A questão, portanto, não deve ser colocada em termos de quantidade de jogadores que o treinador tem à sua disposição. Quanto vale, em termos de investimento, 0,3 por cento de uma época? Seguramente não os 15 milhões de euros que o Olympiakos pedia por Rúben Semedo. Ou as complicações de pagamento que implicava a contratação de Lucas Veríssimo ao Santos FC. A questão é que Jesus não estava à procura de um quinto (ou sexto, insisto) central: ele estava à procura de um primeiro (ou no limite terceiro) central, porque não está satisfeito com os quatro que tinha e nem a chegada de Otamendi, pelo qual o Benfica fez um desconto de 15 milhões de euros em Rúben Dias, lhe terá enchido as medidas. E nem será tanto uma questão de estatura: diz-se sempre que Jesus exige centrais em torno de 1,90m (a altura de Todibo), mas Otamendi tem exatamente a mesma altura que Rodrigo Caio, o central que foi o líder da defesa do Flamengo de Jesus (1,83m).

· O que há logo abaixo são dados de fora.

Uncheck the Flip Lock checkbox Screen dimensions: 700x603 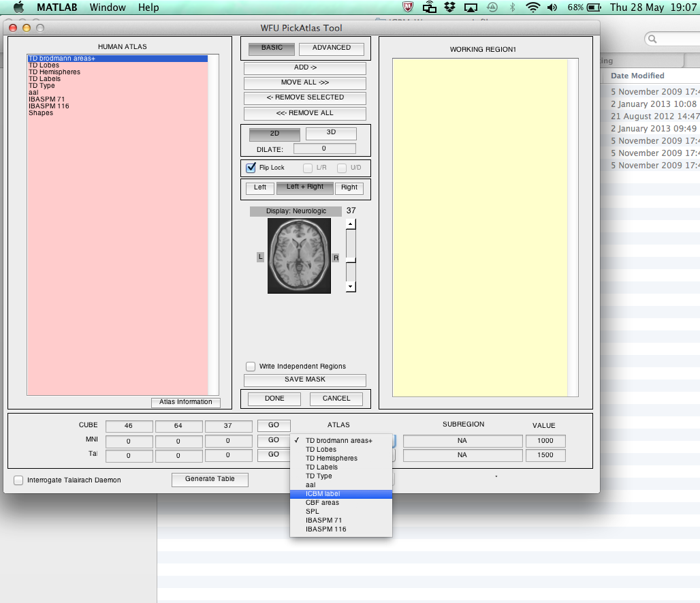click(x=251, y=168)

A questão é que o esquema de Jesus dá sempre muita importância ao central que joga pela direita e não deixa, por isso, de ser interessante que, tendo o Benfica para essa posição três jogadores destros e apenas um canhoto, Vertonghen (ou dois, se contarmos Morato), a opção para reforçar o setor tenha caído em mais um jogador destro, o jovem Todibo. Era o que estava disponível? Sim, também, como parece indicar o facto de o francês só ter feito 25 jogos nos dois anos que leva como sénior – dez no Toulouse FC, cinco no FC Barcelona e outros dez no Schalke. Mas era, sobretudo, moldável. Aos 20 anos, Todibo pode até nunca dar jogador, mas Jesus terá visto nele matéria prima para trabalhar.
O treinador do Benfica, nessas coisas, é transparente. Lembram-se do que ele disse quando soube que ia ter Otamendi? Que as ideias dele eram diferentes das de Guardiola. Não é a quantidade nem é o tamanho. São as ideias. É essa a questão central para Jesus.